* start Supplied passage *

San Jose CA gun tax law is a positive first step to rational gun ownership

As mentioned, a mandate that insurers must offer certain lines is the province of the state insurance commissioner, not of a locality. I suppose San Jose could say “we will not buy insurance products for the City from anyone who does not offer such a coverage” but we’ll see.

As you very rightly point out, part of the problem will be how do you do the actuary work for something like that. Now, per the letter of the ordinance in the earlier section, the insurance is for negligent or accidental damages while the person owns the firearm, which many current insurances would have covered anyway. The “trick” is in that the ordinance would seem to say that you need a gun-specific endorsement in the policy, and further on down says something that sounds like that in the time frame between when you last laid eyes on the gun and when you file a lost or stolen gun report with your hometown LEA you are still on the hook without excluding criminal actions explicitly.

* end Supplied passage *

Written request:
In the passage on the San Jose gun ordinance, whose province is a mandate that insurers must offer certain lines?

* start Material *

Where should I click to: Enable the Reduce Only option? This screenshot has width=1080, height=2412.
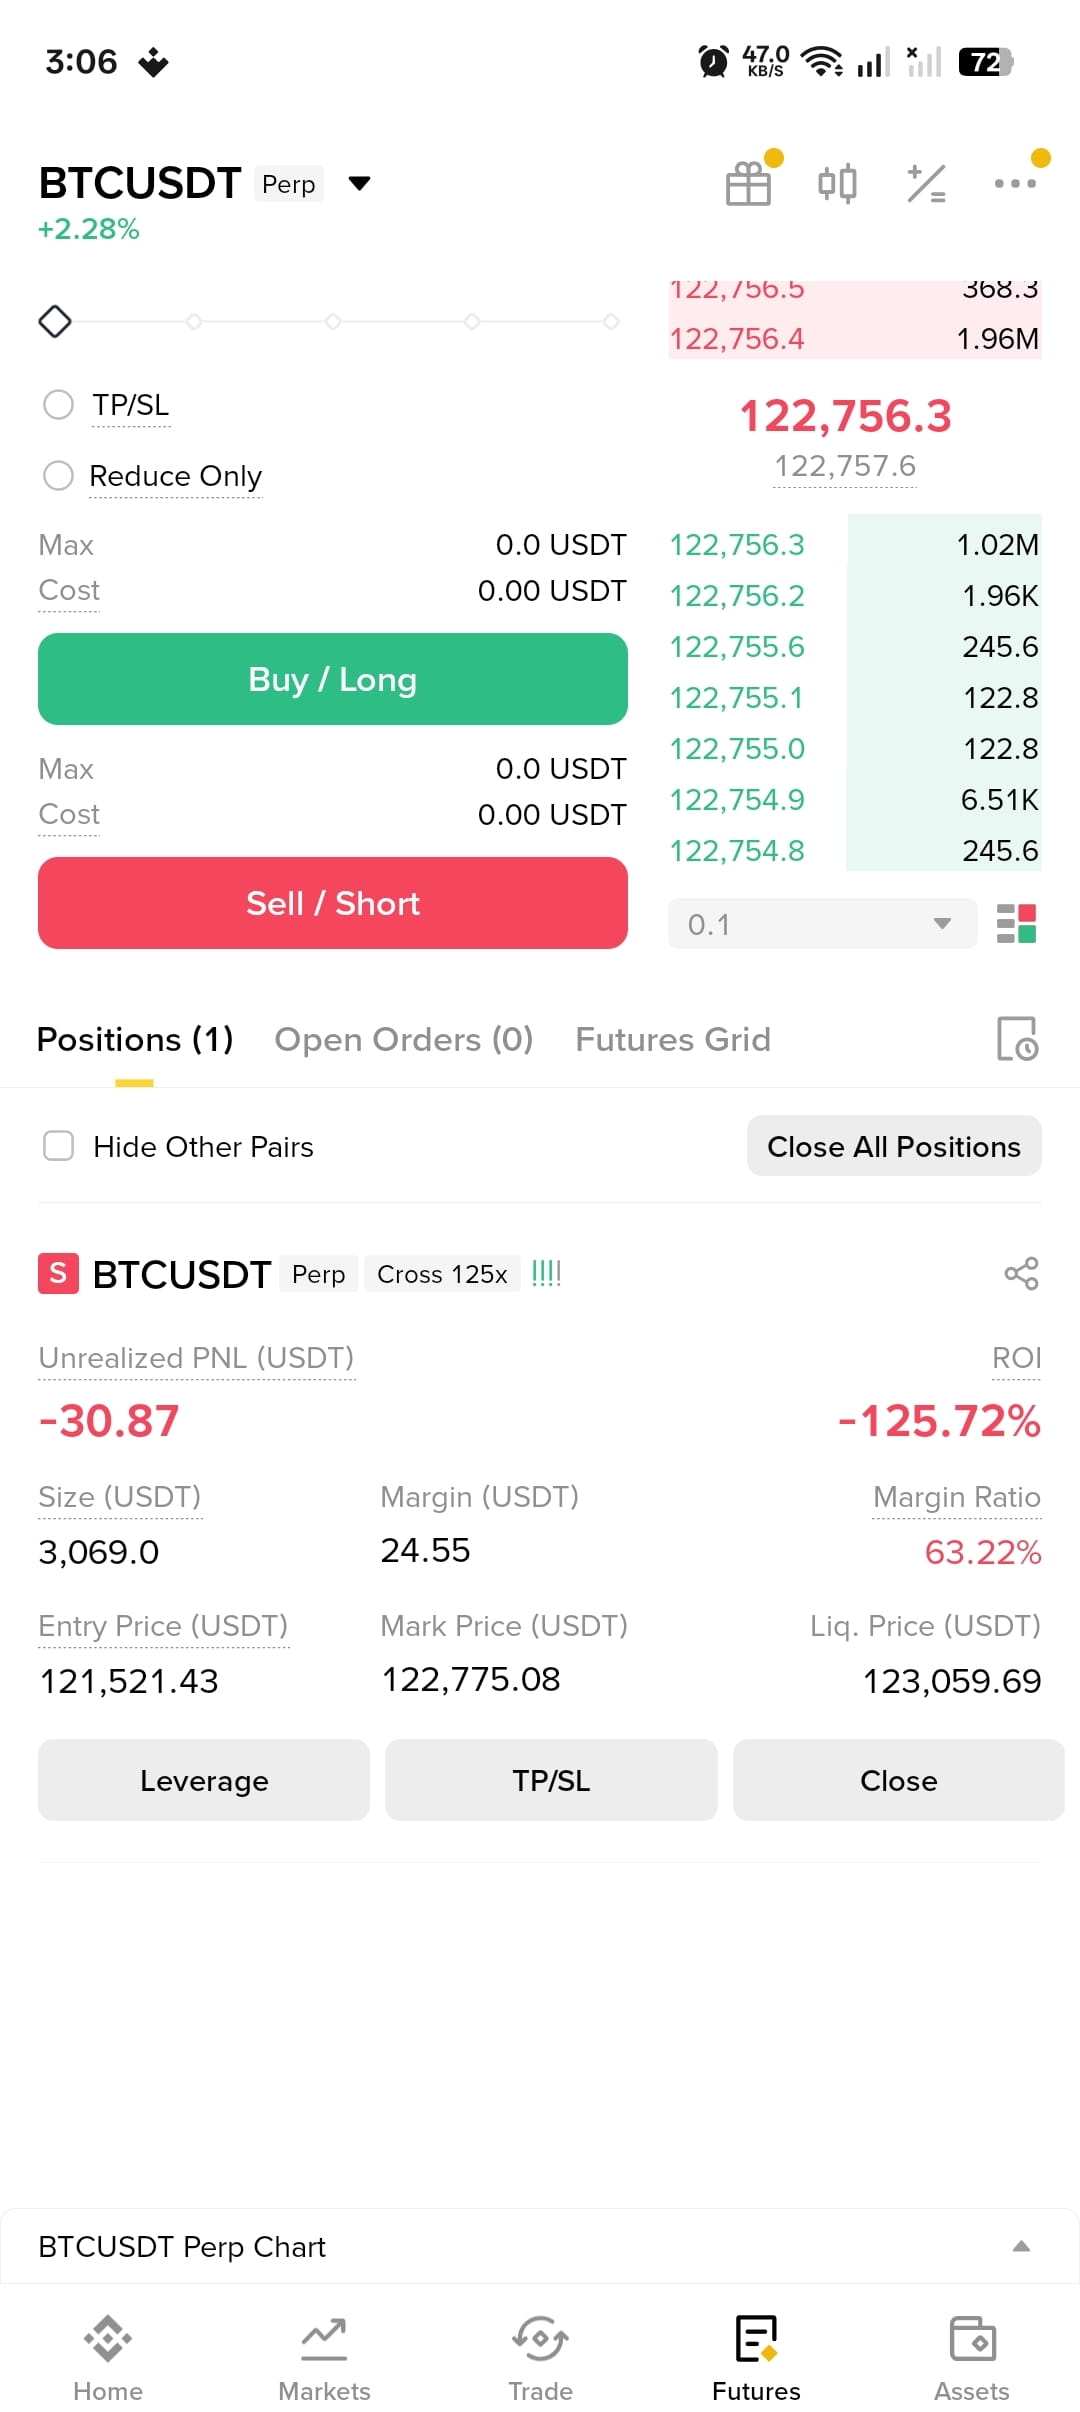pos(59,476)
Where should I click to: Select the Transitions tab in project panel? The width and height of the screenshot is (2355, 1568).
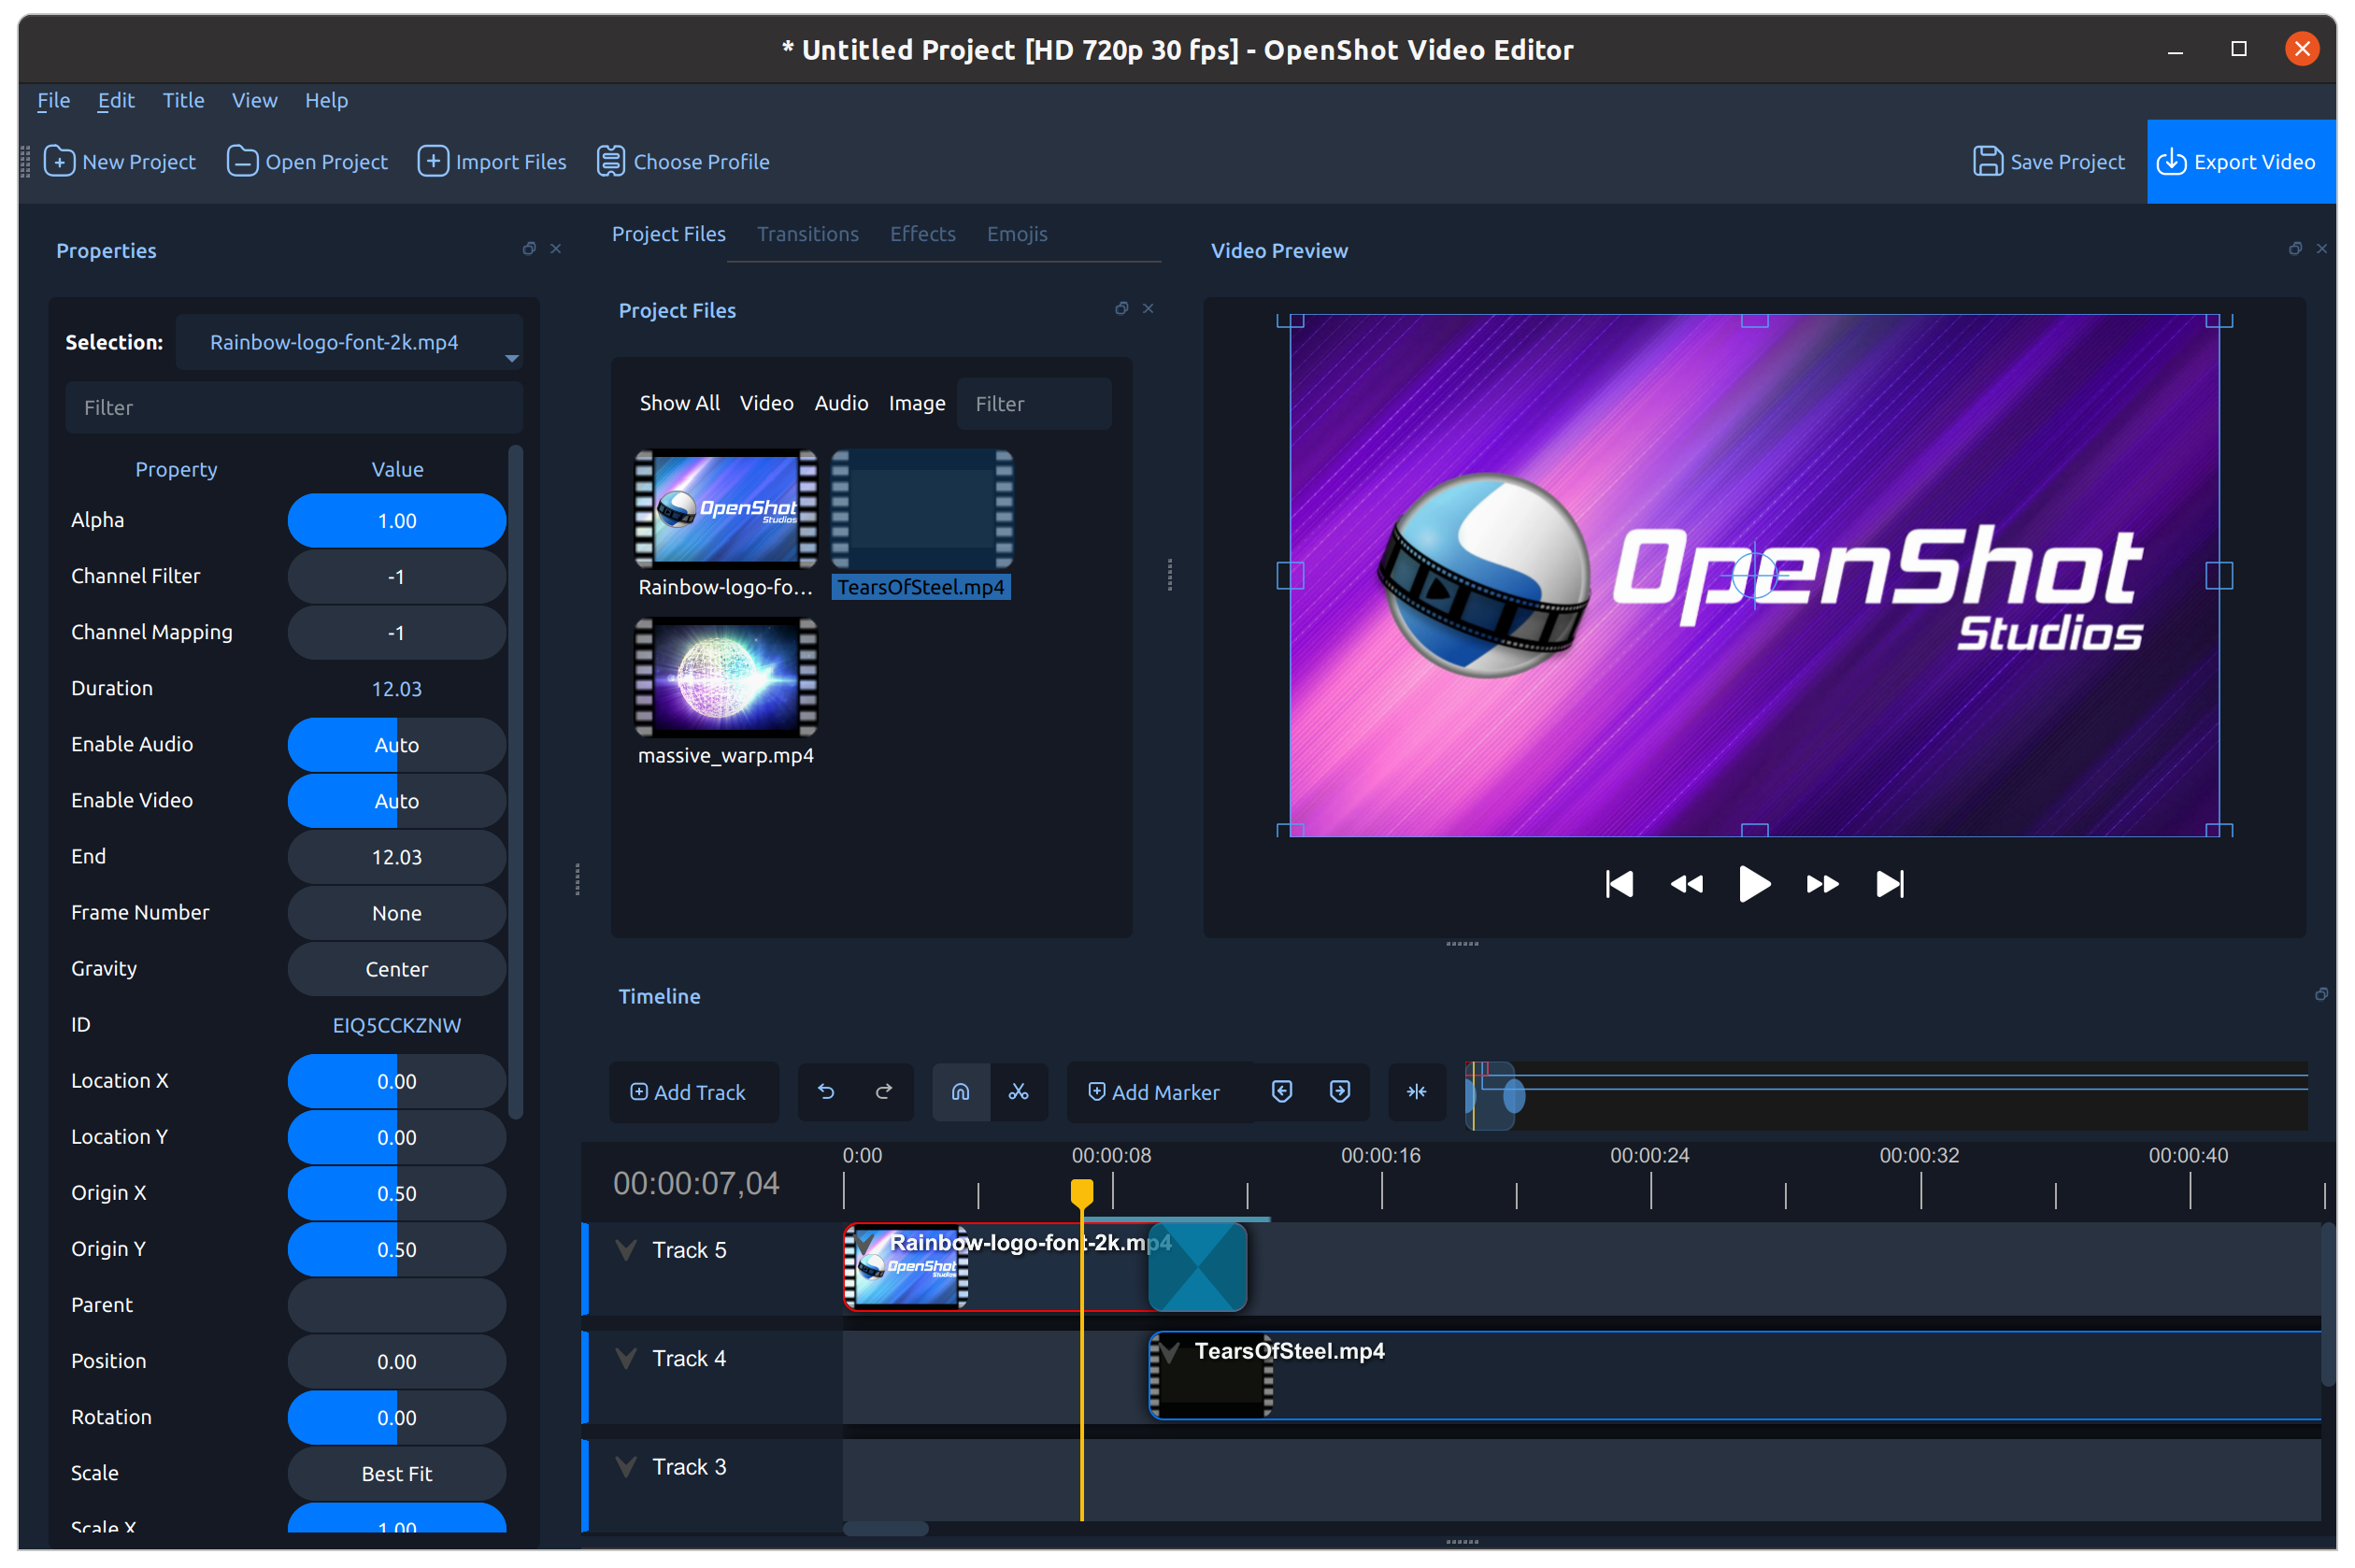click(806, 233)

* end Material *

Complete answer:
The state insurance commissioner's, not a locality's.